**To do**
1. In the Valentine's Day story:
(a) How long had Joe and the writer been dating four years ago?
(b) At which restaurant did the writer's two friends have the date after which they decided to date each other exclusively?
(c) What is the only gift the writer remembers giving Joe on Valentine's Day?
2. Reproduce the Valentine's Day story word for word, starting at "Back story: I" and ending at "the night engaged.".

**Text shown**
Four years ago, Joe and I had been dating for almost four months and had been talking marriage for two. I was not so patiently waiting for the day when he'd officially ask me to be his wife and finally put a ring on my finger, and I knew the proposal was coming soon, I just didn't know when or where it would happen. Both of us were in agreement that a proposal on Valentine's Day was cliche and wasn't going to happen, but on our date that Valentine's night, things happened that made me think Joe had decided otherwise, and I had reached that crazy girlfriend stage where I wanted to be engaged and officially able to plan our wedding so badly, I almost didn't care.
Back story: I introduced two of my friends to each other in late December. A while later, they went on a date to The Spaghetti Factory and that was the night that they decided to date each other exclusively. I had never been to The Spaghetti Factory, but Joe's family raved about it all the time and I'm a huge fan of pasta, so Joe and I talked often about going there on a date sometime in the future. The night that my two friends upgraded their relationship after their date there, I joked to Joe that maybe we could go on a date there and end the night engaged.
^^ This was taken a week or two before Valentine's ^^
On Valentine's Day a few weeks later, Joe picked me up for our date and I gave him his present. The only thing I remember getting him was a massive blanket for cuddling with me, but I remember that I had a lot of fun putting the gift together. We started driving (I had no idea where Joe was taking me) and a few minutes later Joe said, "I have something for you too. You may or may not get it tonight, I haven't decided yet." I was a little surprised because I'd told him that because he was saving for a ring, he shouldn't give me a gift on Valentine's and we'd just consider the ring my gift when he proposed. When we pulled up to Trolley Square and Joe told me that we were finally going on our date to The Spaghetti Factory, my mind started racing.

**Record extracts**
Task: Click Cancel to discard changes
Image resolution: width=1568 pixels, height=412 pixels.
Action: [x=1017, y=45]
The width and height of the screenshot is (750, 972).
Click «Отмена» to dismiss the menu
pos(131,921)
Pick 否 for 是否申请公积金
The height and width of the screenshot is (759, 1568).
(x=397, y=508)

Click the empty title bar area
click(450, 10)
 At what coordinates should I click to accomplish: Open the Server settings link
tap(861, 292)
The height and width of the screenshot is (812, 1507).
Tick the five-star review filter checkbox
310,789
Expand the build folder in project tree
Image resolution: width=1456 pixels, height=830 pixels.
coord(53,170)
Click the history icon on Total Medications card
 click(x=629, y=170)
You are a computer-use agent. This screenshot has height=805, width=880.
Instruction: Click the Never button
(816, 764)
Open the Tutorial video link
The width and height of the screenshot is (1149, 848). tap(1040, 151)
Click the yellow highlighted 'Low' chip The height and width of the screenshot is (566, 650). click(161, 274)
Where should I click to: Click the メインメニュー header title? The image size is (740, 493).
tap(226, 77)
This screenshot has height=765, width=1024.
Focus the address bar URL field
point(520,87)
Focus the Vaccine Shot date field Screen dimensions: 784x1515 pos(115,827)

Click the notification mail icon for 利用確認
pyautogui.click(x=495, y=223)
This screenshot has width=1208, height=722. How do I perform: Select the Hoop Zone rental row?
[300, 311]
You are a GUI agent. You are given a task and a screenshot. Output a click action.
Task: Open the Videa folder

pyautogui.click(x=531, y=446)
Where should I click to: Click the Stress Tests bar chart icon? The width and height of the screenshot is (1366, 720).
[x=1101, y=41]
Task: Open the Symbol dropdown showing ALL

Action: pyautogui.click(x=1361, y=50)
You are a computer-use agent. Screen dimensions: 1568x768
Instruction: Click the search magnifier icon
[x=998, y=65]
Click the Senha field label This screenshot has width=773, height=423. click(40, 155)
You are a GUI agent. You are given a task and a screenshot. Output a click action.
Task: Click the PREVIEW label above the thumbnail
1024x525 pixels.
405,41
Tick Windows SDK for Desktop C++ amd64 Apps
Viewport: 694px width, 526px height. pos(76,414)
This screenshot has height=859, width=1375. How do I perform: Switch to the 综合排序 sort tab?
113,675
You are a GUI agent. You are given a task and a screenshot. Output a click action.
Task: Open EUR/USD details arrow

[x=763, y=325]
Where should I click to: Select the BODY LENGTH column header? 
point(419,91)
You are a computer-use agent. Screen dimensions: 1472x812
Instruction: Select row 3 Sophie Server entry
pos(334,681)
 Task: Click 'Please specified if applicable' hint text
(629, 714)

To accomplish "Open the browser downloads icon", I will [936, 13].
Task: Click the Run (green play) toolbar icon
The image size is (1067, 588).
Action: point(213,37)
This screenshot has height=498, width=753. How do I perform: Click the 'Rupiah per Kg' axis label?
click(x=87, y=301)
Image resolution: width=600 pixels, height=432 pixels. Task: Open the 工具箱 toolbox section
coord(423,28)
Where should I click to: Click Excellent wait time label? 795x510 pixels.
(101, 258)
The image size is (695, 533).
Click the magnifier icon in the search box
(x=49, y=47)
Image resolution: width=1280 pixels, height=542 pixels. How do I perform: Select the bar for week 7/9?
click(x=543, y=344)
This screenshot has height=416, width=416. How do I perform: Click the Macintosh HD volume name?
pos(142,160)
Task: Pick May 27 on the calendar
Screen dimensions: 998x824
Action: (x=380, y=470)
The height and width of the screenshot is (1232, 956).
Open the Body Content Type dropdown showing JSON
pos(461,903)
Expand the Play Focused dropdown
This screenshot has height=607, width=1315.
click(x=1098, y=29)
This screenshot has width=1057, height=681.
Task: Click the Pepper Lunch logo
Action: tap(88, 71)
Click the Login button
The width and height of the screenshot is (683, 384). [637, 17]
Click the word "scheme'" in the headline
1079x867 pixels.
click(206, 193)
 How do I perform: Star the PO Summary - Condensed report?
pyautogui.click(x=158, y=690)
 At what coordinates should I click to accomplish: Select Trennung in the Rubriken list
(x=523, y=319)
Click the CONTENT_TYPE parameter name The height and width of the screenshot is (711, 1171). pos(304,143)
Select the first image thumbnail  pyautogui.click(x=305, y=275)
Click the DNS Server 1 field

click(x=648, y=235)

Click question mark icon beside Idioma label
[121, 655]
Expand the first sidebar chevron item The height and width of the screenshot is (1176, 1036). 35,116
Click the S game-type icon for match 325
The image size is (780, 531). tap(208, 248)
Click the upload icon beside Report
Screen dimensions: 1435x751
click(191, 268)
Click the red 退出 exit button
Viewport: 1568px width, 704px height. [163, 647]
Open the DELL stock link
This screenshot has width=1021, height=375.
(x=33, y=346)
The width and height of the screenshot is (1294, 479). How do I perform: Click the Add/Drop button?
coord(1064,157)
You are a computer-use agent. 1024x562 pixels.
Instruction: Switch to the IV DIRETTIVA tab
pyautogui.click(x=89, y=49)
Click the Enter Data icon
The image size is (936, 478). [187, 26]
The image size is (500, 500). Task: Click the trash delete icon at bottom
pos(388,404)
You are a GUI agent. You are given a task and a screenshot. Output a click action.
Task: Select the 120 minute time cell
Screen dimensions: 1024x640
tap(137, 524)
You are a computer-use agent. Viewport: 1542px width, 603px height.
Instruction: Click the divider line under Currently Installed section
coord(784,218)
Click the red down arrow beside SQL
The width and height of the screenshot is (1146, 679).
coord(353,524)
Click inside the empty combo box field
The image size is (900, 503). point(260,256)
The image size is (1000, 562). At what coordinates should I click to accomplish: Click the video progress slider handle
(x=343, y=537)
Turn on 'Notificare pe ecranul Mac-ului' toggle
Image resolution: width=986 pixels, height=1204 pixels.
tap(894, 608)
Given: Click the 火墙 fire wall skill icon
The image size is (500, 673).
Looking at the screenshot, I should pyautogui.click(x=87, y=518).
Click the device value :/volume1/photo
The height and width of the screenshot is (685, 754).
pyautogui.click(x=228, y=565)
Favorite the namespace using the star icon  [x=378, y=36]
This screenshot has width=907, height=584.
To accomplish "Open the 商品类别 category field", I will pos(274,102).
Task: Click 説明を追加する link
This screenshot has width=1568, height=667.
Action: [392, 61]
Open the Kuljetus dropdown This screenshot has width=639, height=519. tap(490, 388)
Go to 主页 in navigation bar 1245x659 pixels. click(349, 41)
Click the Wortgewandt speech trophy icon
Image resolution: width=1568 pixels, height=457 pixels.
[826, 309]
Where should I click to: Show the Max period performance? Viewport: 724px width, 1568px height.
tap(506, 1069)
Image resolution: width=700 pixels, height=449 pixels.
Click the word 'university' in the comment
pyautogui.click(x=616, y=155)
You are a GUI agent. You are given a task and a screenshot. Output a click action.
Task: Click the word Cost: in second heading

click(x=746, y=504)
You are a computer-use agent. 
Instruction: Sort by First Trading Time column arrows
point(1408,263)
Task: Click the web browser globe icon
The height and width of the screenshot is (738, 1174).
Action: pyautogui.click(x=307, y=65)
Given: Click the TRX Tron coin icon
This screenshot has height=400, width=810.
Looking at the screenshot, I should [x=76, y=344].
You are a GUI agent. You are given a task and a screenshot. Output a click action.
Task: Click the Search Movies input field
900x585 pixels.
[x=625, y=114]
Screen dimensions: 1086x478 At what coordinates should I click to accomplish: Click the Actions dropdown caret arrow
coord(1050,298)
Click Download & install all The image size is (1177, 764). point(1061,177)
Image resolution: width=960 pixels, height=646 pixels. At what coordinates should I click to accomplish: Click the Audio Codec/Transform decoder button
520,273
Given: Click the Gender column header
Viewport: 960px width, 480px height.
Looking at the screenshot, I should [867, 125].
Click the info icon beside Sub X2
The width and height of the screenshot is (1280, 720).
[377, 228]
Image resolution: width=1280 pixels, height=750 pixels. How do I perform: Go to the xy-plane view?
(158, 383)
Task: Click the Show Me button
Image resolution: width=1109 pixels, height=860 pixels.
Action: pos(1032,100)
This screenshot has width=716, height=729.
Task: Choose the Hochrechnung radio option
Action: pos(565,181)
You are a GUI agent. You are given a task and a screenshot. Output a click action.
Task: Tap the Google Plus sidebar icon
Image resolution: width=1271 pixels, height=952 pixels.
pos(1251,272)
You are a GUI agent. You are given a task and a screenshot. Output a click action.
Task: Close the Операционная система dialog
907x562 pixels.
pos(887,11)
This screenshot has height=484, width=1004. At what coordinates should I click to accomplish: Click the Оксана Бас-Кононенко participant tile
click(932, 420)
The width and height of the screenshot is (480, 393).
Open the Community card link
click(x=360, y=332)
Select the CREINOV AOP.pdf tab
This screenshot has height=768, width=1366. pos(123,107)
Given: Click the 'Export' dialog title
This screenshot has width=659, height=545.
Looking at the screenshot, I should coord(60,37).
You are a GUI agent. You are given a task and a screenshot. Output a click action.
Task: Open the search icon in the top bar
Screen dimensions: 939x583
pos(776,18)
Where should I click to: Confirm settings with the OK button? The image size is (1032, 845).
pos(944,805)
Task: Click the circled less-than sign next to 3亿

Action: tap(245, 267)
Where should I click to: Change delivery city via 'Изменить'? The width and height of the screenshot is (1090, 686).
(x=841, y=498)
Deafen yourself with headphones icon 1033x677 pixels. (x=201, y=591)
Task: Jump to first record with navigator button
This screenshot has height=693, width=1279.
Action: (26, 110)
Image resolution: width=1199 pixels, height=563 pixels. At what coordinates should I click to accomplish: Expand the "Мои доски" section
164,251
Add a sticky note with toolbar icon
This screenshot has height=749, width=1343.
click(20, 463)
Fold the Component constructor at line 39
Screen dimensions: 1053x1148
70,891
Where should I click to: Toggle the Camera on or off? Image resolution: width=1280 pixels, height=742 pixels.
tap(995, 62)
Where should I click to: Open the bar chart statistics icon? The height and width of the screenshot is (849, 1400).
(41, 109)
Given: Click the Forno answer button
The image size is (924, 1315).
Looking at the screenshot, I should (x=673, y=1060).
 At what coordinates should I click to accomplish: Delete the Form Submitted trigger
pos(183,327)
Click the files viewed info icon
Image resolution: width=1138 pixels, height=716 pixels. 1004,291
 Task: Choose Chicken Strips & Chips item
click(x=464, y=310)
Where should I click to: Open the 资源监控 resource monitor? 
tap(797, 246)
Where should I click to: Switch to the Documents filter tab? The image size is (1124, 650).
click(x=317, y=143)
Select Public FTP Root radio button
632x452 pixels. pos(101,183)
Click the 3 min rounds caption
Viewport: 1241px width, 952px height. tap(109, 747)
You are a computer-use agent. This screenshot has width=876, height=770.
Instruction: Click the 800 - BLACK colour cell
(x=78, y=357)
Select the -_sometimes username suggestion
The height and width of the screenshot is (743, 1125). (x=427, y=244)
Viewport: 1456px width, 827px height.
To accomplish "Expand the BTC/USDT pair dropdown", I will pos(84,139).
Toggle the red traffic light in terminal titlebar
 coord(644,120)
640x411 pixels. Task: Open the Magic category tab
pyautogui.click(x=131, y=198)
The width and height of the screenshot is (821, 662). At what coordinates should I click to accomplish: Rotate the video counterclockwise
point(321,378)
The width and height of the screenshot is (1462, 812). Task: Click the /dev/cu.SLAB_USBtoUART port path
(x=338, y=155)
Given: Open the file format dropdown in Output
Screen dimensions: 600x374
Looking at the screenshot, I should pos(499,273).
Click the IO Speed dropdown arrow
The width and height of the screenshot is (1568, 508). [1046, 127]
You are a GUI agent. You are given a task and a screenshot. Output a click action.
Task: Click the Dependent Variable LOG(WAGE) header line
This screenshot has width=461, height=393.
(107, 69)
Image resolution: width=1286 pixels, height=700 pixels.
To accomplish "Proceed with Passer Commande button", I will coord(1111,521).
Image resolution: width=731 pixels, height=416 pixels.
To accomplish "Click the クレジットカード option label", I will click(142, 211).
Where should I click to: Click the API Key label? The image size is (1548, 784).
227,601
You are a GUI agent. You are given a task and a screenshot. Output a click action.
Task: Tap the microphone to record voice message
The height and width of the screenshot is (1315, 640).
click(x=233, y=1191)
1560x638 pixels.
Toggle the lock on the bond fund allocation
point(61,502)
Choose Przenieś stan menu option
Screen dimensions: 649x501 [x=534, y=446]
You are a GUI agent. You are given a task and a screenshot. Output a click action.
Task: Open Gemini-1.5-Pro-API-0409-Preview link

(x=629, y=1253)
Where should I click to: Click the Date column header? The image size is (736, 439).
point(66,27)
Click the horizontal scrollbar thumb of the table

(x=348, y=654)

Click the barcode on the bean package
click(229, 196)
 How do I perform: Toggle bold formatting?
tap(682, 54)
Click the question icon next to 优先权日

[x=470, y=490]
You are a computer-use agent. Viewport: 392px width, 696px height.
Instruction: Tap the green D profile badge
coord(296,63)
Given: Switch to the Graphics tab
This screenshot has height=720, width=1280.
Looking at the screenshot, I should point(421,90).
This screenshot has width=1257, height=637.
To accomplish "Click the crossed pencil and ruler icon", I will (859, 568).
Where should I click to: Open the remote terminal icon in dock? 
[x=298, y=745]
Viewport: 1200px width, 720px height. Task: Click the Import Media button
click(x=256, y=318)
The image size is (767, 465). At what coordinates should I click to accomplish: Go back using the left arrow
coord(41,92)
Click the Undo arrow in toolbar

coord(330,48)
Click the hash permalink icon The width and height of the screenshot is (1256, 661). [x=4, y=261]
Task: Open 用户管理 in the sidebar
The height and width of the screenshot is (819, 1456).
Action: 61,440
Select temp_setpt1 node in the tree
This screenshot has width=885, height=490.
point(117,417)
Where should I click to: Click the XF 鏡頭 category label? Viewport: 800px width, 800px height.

**Responses to the tasks**
1.
(a) Almost four months.
(b) The Spaghetti Factory.
(c) A massive blanket for cuddling.

2.
Back story: I introduced two of my friends to each other in late December. A while later, they went on a date to The Spaghetti Factory and that was the night that they decided to date each other exclusively. I had never been to The Spaghetti Factory, but Joe's family raved about it all the time and I'm a huge fan of pasta, so Joe and I talked often about going there on a date sometime in the future. The night that my two friends upgraded their relationship after their date there, I joked to Joe that maybe we could go on a date there and end the night engaged.